Do this: Starting with the line that contains "The width and height of the screenshot is (892, 520)." and going on through the line that contains "will (x=333, y=404)." in the items below, give those lines as a numbered list. Leave out any blank lines.

Materials provided:
######
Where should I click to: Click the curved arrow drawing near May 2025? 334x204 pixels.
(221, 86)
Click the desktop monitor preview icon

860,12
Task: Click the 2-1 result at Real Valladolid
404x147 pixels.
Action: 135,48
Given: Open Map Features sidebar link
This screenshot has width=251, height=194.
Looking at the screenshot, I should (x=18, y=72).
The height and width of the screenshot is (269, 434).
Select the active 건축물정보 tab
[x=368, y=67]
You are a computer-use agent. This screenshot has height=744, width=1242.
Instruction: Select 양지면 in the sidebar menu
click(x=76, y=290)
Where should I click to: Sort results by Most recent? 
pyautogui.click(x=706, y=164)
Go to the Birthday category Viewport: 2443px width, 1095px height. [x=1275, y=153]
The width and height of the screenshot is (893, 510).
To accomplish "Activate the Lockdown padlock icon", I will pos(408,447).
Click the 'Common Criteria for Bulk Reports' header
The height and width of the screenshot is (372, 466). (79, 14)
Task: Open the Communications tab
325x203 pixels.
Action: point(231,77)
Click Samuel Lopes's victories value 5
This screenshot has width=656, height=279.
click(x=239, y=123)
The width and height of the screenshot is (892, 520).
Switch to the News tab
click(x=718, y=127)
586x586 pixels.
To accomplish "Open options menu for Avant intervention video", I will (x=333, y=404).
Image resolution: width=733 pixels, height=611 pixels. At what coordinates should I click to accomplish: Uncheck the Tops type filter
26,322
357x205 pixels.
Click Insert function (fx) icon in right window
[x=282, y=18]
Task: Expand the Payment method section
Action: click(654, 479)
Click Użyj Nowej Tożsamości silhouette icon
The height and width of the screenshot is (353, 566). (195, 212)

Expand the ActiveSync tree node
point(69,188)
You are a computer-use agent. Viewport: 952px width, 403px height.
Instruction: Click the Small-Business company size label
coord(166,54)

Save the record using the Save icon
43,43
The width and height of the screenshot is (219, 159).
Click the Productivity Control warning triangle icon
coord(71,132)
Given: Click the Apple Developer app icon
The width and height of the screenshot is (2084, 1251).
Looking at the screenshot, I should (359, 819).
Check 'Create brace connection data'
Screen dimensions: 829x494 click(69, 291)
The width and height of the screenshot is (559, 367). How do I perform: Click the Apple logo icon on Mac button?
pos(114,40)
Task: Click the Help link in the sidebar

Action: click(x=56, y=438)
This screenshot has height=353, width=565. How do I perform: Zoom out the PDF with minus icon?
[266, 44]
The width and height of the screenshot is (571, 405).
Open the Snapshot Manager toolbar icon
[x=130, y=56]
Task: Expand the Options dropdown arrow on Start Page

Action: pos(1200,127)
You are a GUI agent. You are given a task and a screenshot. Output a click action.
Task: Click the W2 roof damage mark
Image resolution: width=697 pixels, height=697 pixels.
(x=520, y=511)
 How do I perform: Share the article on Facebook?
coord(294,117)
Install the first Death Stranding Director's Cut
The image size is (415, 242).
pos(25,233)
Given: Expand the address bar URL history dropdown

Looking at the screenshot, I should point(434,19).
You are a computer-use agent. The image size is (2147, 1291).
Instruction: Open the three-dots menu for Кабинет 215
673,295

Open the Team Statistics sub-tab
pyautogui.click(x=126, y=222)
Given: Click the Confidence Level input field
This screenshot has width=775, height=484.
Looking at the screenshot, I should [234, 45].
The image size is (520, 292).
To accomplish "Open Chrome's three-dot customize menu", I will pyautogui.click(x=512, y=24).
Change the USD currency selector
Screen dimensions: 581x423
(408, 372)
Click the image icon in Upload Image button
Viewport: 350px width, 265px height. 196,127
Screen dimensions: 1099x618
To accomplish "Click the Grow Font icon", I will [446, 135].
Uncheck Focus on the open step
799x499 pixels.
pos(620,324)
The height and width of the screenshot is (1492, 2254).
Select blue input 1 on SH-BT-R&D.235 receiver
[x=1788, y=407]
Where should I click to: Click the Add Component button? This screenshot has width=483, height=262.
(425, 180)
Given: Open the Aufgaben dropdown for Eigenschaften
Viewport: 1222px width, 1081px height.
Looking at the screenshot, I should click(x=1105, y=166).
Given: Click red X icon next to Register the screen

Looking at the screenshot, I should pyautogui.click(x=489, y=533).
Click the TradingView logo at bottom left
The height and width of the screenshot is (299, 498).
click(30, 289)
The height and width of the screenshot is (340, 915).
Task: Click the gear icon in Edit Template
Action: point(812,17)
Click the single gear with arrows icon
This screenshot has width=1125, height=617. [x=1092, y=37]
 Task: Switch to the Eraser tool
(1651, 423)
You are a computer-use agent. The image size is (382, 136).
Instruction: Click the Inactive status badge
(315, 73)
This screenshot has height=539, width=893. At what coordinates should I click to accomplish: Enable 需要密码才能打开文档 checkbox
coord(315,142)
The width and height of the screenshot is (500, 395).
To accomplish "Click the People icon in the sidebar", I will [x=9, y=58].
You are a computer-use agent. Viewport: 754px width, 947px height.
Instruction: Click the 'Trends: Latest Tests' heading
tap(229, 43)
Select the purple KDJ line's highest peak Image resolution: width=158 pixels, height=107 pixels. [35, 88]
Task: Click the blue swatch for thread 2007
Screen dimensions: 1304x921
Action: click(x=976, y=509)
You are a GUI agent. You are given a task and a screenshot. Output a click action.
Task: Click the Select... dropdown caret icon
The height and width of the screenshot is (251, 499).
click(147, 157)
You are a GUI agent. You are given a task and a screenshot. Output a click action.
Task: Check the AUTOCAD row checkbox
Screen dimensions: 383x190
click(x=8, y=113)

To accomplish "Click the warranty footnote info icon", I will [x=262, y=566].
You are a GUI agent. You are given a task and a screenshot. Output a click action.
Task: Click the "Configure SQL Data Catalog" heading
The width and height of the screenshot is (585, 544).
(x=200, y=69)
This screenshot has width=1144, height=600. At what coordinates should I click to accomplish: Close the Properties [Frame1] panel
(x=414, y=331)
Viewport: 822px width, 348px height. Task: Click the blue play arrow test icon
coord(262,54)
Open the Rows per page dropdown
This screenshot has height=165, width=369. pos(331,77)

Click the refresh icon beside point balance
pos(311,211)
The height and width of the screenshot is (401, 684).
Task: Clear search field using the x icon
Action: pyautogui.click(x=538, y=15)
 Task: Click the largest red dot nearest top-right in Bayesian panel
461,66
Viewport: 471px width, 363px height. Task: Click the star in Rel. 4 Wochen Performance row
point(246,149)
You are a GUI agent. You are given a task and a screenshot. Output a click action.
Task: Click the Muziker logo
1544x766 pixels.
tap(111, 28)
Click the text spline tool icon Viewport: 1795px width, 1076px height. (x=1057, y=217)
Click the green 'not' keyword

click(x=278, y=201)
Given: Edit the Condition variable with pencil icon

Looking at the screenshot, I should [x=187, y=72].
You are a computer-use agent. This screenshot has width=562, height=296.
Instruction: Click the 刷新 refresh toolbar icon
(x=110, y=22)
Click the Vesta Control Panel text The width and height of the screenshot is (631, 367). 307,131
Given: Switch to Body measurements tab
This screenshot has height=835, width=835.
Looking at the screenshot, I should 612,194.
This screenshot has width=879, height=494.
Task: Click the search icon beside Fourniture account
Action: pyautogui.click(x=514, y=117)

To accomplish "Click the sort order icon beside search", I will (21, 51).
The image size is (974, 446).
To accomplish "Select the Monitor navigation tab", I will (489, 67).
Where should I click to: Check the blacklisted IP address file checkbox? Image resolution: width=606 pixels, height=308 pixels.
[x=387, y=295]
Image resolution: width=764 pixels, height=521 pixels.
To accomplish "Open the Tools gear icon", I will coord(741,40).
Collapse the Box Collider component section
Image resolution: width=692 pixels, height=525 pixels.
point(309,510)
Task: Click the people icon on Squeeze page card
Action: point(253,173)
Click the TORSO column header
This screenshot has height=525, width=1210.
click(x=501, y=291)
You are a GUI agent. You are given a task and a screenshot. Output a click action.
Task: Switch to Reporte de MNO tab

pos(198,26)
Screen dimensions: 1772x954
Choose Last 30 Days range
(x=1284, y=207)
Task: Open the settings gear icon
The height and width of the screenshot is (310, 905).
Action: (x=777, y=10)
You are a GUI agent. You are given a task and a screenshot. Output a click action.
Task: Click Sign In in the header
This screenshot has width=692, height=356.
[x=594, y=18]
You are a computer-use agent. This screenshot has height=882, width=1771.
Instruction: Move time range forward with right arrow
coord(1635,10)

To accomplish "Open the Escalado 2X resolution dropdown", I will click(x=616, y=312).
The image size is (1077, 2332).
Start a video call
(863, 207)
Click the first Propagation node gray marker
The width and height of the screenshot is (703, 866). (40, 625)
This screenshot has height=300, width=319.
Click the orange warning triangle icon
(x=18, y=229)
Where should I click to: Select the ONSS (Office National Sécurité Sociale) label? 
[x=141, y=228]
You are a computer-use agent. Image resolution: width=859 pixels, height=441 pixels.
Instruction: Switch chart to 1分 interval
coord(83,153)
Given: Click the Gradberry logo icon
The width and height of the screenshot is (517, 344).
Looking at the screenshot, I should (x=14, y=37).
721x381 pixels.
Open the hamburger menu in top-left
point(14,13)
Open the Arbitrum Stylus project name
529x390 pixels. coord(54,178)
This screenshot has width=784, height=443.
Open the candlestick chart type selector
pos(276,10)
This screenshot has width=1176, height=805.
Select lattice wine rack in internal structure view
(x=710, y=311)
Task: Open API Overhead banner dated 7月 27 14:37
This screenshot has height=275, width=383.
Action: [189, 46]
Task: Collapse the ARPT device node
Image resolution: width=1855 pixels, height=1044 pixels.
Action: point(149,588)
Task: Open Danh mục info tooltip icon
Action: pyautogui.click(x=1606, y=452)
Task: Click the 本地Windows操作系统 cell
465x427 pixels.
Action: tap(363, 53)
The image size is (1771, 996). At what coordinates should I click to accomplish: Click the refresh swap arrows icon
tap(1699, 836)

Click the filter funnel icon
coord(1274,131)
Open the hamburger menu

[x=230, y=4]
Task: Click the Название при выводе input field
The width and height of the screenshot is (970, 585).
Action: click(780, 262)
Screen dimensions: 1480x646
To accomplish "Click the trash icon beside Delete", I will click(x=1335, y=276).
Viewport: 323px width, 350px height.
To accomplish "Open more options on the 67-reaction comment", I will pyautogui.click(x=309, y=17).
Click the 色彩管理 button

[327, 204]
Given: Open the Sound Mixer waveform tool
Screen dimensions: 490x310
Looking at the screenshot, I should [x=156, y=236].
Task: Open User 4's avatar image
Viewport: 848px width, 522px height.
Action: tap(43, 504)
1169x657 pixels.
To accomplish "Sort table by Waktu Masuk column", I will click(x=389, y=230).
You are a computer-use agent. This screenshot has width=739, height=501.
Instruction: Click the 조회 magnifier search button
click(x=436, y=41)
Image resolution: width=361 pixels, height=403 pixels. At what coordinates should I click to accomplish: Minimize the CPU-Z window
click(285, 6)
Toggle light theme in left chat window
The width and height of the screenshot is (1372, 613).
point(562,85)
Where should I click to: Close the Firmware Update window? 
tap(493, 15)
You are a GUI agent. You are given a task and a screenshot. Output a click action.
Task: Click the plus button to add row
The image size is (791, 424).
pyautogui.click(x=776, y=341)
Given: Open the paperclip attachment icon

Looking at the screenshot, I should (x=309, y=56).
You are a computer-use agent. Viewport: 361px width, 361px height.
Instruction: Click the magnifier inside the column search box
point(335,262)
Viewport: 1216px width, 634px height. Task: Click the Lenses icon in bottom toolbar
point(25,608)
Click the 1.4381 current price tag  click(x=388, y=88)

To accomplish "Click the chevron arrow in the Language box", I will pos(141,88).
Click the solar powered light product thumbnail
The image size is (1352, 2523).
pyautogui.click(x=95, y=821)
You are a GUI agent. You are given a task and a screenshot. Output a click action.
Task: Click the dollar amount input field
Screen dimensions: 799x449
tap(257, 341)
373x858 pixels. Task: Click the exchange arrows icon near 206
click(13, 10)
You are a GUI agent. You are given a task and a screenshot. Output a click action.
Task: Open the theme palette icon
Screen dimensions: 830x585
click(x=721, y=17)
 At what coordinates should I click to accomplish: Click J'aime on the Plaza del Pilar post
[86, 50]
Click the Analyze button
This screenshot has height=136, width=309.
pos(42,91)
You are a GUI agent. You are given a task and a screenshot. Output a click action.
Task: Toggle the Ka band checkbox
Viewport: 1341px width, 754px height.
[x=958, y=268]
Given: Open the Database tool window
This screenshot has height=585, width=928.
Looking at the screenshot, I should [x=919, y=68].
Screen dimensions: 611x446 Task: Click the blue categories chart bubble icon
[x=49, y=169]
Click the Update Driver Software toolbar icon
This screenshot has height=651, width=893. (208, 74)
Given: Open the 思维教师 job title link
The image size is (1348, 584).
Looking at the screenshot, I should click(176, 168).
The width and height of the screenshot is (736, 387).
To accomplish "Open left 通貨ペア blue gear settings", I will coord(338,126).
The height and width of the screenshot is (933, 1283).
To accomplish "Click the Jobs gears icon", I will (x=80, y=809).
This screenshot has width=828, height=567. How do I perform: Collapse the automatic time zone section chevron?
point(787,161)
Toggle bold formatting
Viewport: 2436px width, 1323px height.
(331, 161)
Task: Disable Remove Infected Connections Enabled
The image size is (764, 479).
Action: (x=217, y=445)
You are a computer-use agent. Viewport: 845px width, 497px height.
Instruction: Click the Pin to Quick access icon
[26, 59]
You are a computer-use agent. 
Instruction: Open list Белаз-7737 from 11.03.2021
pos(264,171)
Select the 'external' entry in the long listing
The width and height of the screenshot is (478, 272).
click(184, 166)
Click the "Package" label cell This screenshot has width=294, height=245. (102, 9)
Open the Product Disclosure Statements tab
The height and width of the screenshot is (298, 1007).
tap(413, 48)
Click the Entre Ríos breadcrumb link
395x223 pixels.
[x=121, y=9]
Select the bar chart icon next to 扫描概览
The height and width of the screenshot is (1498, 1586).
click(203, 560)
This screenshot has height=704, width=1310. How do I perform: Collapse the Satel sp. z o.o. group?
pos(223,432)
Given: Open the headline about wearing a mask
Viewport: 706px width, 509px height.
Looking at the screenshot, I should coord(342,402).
######
Worked solution:
1. The width and height of the screenshot is (892, 520).
2. Switch to the News tab
3. click(x=718, y=127)
4. 586x586 pixels.
5. To accomplish "Open options menu for Avant intervention video", I will (x=333, y=404).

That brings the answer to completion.